三橋先生 そうですね。早く寝る=睡眠時間を取ることになりますからね。理想は11時までに眠る。大学生だったら、7、8時間の睡眠時間は欲しいですから、朝起きるのは7、8時ですかね。

―なかなか実践している学生は少ないと思います。

三橋先生 そうだろうなと思いながら言いました(笑)。

―寝る前にちょっとYouTube見るとか、だめですよね。スマホが睡眠の妨げになっている気もします。

三橋先生 眠る時間にアラームをかけたらどうでしょう。何時になったらアラームが鳴って、そうしたらパパッと全部止めにして寝る準備をする。そういうことを自主的にすることが必要ですね。

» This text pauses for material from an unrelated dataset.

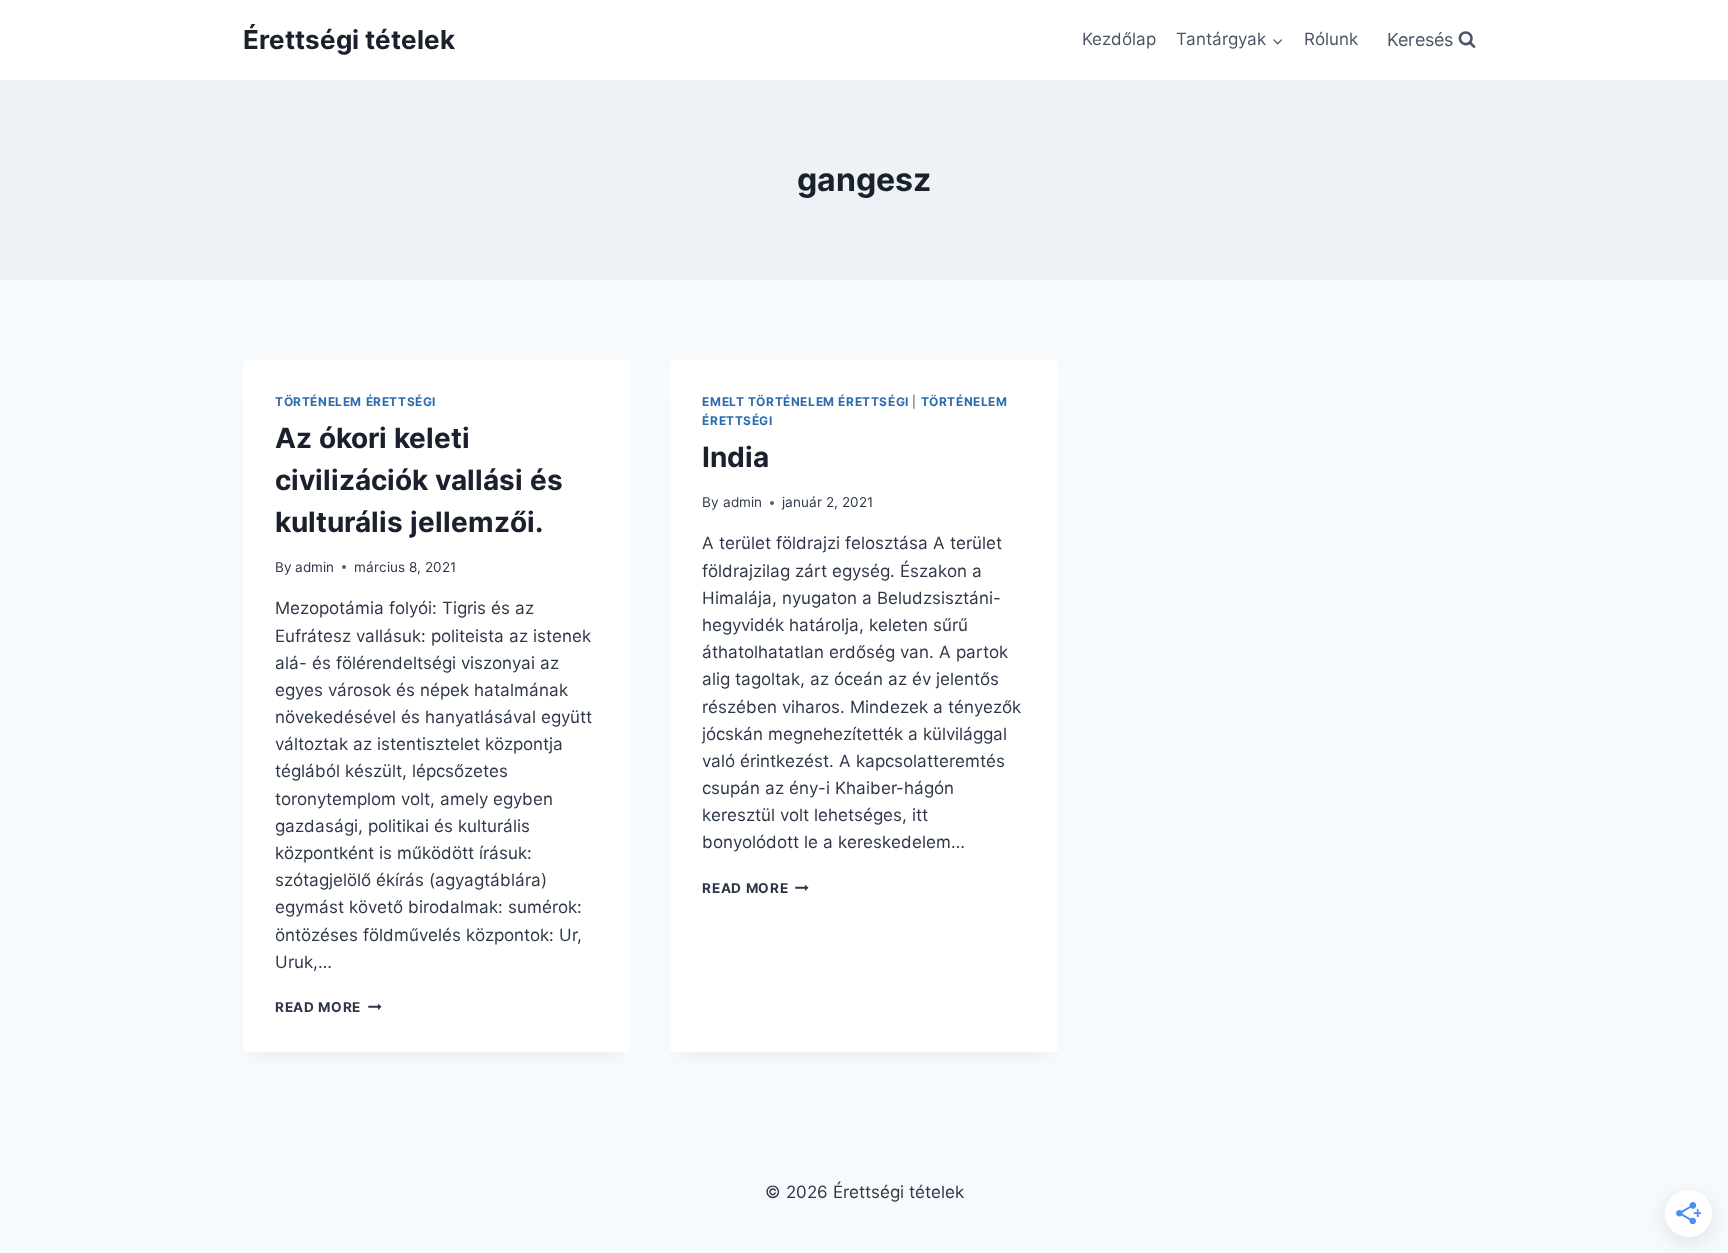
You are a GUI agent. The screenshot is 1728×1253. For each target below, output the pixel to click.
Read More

それから、寝る時の服装なのですが、できるだけ締め付けの緩い服を着て寝ることが大事です。家に帰ったら、ベルトを緩めますよね、リラックスできるように。

それと同じで、寝る前に着替えることをルーティーン化することで、条件反射で眠るという行為に積極的になります。逆に、活動モードにしていくときは、締め付けるとやる気が高まるんですね。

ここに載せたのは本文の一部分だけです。